You’d need to both translate the code to something the GPU can run and modify cycles to be able to call the code from the GPU.

Once you go to all that trouble you may as well just implement it all within OSL/LLVM so there wouldn’t be a whole separate OSL lib to maintain.

OSL is maintained by the good folks over at SPI and they have absolutely no interest in using the GPU for rendering.

For what it’s worth, spectral studio implements OSL (although I’m not sure what the limitations are) and (presumably) generates OpenCL code from it at runtime, something that isn’t really feasible with CUDA. OSL is just a spec, the “official” implementation is just one option for using it.

From https://developer.nvidia.com/opencl
“OpenCL™ (Open Computing Language) is a low-level API for heterogeneous computing that runs on CUDA-powered GPUs.

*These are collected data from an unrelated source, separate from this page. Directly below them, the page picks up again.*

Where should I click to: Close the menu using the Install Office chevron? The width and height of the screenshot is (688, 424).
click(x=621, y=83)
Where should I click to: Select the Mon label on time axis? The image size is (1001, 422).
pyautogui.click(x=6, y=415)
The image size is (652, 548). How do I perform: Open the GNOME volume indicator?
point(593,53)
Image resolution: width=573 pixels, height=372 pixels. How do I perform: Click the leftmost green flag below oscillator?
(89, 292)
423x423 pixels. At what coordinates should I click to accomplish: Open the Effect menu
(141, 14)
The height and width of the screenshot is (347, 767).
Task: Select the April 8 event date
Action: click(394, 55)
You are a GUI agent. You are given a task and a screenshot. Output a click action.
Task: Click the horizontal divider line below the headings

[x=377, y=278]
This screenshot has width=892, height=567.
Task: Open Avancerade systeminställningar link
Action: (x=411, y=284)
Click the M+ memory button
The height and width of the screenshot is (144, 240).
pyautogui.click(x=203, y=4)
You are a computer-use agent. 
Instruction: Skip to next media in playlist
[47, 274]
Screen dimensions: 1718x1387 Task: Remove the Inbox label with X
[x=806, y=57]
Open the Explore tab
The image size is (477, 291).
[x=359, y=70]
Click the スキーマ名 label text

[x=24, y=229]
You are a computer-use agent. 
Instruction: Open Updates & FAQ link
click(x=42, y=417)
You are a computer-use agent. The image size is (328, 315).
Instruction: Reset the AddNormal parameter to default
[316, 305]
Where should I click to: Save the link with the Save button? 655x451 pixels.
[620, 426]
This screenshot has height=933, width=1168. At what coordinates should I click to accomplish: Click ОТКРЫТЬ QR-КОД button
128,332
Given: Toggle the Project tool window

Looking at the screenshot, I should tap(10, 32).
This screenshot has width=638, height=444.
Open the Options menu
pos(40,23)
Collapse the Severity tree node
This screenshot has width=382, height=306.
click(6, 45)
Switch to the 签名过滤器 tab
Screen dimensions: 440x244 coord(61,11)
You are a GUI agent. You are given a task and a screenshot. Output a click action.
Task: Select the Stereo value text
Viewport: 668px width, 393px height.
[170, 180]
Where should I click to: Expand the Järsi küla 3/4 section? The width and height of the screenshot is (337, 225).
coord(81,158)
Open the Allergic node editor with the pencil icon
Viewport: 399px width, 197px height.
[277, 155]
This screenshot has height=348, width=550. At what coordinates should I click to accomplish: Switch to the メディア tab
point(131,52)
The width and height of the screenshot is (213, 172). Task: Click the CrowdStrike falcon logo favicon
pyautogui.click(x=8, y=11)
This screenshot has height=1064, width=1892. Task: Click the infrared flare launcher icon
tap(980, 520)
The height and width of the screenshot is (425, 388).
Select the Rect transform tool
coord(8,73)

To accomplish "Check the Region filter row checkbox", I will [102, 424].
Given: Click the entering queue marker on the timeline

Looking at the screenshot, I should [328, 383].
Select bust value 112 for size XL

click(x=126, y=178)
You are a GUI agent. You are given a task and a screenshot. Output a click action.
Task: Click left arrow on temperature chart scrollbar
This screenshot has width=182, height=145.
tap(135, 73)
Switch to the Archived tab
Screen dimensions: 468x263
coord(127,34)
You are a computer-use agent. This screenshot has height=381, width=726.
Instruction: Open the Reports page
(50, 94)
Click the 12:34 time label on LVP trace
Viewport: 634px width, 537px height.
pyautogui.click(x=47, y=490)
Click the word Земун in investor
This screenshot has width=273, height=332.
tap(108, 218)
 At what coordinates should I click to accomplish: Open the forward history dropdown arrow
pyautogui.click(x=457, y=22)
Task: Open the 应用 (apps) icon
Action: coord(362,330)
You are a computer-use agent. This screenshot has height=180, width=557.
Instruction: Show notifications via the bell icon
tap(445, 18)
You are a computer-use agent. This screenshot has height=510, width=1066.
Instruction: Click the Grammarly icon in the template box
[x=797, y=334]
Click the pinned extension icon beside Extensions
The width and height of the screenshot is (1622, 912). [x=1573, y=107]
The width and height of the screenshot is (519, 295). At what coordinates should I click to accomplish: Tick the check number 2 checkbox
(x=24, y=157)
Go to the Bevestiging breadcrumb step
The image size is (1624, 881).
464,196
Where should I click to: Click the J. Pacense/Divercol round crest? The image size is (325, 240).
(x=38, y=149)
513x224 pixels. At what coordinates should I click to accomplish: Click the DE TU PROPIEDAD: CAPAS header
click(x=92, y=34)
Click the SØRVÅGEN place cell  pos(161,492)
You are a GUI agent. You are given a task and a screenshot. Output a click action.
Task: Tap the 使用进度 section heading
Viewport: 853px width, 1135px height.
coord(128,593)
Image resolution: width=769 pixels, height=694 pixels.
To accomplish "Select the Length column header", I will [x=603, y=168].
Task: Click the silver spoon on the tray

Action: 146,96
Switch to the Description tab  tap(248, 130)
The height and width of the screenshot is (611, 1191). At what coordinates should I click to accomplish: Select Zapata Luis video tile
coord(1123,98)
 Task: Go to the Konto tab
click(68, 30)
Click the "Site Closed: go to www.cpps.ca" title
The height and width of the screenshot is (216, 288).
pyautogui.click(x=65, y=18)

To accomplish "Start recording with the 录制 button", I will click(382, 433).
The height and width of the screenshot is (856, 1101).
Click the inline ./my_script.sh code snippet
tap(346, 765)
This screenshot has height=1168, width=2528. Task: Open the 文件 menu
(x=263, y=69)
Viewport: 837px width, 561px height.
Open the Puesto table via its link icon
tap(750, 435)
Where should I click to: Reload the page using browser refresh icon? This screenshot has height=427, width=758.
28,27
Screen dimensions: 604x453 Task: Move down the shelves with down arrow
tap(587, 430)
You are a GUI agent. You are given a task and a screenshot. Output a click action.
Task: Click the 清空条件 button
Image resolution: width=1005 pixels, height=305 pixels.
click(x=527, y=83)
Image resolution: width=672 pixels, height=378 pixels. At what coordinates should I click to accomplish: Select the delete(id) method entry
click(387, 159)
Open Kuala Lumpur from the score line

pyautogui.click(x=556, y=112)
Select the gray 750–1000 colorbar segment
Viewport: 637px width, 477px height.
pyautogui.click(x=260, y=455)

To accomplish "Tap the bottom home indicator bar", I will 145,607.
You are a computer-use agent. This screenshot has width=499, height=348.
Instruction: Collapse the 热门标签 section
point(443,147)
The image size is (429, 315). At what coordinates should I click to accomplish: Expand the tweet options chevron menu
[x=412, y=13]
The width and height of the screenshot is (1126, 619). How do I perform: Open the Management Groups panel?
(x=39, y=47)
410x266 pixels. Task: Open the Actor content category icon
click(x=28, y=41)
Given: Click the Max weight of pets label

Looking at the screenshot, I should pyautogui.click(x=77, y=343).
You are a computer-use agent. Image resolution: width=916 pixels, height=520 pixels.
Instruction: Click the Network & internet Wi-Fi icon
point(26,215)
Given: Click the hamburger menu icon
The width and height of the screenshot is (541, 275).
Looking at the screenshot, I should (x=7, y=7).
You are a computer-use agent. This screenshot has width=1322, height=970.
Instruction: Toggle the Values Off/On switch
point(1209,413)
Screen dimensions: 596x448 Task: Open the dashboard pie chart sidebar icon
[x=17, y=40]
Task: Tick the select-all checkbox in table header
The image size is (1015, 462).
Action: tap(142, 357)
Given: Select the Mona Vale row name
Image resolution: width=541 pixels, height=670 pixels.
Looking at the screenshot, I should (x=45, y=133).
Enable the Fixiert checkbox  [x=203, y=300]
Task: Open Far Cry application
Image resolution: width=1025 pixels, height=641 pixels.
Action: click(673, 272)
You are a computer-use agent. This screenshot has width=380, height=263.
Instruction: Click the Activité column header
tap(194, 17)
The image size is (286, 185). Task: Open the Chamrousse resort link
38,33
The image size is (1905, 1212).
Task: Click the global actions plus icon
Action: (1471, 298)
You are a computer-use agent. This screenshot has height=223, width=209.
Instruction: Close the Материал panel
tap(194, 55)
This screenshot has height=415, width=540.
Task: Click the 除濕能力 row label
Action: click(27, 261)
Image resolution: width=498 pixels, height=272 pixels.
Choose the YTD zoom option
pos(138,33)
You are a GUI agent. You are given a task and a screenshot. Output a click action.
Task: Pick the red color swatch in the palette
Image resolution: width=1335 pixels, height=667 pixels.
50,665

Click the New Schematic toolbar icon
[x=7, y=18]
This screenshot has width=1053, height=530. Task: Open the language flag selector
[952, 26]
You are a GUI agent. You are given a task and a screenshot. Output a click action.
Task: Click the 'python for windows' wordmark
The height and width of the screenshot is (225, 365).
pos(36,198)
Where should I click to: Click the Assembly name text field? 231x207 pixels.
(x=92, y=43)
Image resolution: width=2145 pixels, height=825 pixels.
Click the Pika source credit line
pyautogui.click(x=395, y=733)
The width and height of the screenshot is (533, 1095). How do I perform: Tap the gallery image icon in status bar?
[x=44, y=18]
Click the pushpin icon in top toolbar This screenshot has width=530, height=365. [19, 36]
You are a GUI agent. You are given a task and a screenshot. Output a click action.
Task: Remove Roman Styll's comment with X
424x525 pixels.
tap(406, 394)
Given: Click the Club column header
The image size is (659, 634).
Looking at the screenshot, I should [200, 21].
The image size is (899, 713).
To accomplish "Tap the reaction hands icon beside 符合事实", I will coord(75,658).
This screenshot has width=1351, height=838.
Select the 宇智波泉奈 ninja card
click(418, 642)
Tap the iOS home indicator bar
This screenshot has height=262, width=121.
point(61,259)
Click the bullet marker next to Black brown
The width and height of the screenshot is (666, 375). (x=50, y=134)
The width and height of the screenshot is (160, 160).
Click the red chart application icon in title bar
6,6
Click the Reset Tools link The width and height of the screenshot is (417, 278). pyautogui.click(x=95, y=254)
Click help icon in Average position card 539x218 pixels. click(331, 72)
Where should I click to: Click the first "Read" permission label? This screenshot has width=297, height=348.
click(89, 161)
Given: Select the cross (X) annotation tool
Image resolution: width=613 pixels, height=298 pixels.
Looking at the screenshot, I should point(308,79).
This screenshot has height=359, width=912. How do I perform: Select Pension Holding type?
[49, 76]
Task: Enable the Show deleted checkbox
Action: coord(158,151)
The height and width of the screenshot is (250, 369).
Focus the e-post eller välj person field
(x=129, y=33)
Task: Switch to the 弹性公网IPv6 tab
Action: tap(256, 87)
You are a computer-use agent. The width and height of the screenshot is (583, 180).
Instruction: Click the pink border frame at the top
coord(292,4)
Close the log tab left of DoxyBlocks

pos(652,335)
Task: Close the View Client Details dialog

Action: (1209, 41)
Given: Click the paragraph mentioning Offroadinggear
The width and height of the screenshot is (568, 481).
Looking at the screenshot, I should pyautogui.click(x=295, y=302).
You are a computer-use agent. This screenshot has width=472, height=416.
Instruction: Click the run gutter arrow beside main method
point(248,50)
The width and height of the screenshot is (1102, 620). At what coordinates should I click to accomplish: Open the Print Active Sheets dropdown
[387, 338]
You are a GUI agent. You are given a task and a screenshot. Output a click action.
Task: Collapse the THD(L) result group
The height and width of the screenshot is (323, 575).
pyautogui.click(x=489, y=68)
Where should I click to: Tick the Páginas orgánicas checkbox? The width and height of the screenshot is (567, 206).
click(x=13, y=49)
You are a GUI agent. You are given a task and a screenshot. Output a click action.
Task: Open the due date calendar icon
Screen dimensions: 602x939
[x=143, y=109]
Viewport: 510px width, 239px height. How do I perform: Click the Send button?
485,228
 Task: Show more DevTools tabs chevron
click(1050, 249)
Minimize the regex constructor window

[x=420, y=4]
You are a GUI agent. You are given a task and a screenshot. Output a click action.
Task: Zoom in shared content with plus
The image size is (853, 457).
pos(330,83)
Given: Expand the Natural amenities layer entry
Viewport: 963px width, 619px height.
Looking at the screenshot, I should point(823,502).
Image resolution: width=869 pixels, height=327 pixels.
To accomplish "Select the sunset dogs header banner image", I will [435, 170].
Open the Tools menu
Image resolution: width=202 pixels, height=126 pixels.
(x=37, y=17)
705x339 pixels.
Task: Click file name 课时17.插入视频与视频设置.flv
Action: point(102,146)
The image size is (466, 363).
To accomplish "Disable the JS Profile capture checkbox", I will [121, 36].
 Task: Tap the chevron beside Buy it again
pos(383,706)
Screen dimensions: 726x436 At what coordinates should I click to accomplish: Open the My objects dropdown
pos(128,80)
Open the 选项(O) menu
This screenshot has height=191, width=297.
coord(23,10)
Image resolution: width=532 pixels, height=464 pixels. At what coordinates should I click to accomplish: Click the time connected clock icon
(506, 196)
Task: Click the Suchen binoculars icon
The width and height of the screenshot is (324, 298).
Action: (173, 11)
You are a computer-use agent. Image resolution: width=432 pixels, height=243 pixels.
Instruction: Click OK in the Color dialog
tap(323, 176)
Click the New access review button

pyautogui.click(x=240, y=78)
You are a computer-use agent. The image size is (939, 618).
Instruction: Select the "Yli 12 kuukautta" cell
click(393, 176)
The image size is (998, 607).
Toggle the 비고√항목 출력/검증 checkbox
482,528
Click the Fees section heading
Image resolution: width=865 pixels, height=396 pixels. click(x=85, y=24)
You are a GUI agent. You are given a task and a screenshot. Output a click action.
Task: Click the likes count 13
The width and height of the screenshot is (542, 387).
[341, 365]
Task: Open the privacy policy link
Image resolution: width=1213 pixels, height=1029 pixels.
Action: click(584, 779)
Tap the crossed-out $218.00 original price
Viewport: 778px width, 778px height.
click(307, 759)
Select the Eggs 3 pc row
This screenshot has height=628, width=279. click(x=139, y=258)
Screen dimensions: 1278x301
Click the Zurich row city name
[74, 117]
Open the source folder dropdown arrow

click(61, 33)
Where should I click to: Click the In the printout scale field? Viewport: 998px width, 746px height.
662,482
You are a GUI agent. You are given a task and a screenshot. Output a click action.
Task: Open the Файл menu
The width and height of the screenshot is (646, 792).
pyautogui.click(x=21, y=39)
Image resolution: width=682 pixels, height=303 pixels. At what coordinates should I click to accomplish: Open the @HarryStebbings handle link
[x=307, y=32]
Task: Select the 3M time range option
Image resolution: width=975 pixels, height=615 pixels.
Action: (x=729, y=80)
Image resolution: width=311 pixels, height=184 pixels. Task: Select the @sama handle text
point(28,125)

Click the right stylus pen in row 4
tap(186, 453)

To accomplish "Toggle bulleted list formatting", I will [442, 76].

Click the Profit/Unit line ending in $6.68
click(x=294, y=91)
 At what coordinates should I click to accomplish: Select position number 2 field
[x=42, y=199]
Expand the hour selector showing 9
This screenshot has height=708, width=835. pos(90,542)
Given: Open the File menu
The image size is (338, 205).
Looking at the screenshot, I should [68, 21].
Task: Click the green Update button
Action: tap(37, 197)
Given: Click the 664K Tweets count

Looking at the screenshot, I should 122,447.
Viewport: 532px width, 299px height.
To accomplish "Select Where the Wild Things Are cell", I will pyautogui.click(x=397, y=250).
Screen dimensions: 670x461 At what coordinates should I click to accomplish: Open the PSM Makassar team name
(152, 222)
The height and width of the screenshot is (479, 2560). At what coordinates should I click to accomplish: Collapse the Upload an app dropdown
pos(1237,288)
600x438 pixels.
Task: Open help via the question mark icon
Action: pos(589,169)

Using the OpenCL API, developers can launch compute kernels written using a limited subset of the C programming language on a GPU.
OpenCL support is included in the latest NVIDIA GPU drivers…”

So where’s the catch?

There’s no catch, nobody said it couldn’t be done just that it hasn’t been done.

Uncle Entity, that’s quite clear.
However, i was referring more to Zalamander’s post understanding that there are problems to generate on the fly OSL code into something “CUDA-powered” GPUs are able to chew, namely CUDA provided instruction set.

Both OpenCL and CUDA are compiled to PTX on NVIDIA hardware, however OpenCL is designed to always be compiled on-the-fly, whereas CUDA is designed to be compiled ahead-of-time. Compiling and loading CUDA code at runtime isn’t impossible, but would require users to have the CUDA SDK + a compiler infrastructure to be installed.

Thanks Zalamander, i wasn’t aware of that.
Still, earlier, when installing blender, we had this first time kernel compile time; was that a part of the same base shader compiling process or that was different? Afaik we did not need CUDA SDK installed, or did we?
Then again, they say “OpenCL support is included in the latest NVIDIA GPU drivers…”; nothing abut SDK being needed.
After seeing nvidia examples code, there is check of installed CUDA (SDK?), i see.

Well, anyhow, thanks for clarifications; not that i’m into of programming it, call it simply cause of death of my mascot…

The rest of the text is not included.